**INSTRUCTIONS FOR THE TASK**
The entries shown below are to be printed in full, unaltered.

**Dataset entries**

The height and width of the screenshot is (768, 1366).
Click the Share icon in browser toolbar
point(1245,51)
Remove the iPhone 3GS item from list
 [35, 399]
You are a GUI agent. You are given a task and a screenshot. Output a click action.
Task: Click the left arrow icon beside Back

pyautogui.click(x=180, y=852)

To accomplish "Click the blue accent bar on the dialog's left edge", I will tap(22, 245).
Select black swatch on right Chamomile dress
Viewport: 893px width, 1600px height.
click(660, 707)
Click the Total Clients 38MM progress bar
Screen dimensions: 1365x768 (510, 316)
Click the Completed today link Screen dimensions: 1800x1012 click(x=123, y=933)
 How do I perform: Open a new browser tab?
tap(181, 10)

**WRITTEN ANSWER**
The height and width of the screenshot is (768, 1366).
Click the Share icon in browser toolbar
point(1245,51)
Remove the iPhone 3GS item from list
 [35, 399]
You are a GUI agent. You are given a task and a screenshot. Output a click action.
Task: Click the left arrow icon beside Back

pyautogui.click(x=180, y=852)

To accomplish "Click the blue accent bar on the dialog's left edge", I will tap(22, 245).
Select black swatch on right Chamomile dress
Viewport: 893px width, 1600px height.
click(660, 707)
Click the Total Clients 38MM progress bar
Screen dimensions: 1365x768 (510, 316)
Click the Completed today link Screen dimensions: 1800x1012 click(x=123, y=933)
 How do I perform: Open a new browser tab?
tap(181, 10)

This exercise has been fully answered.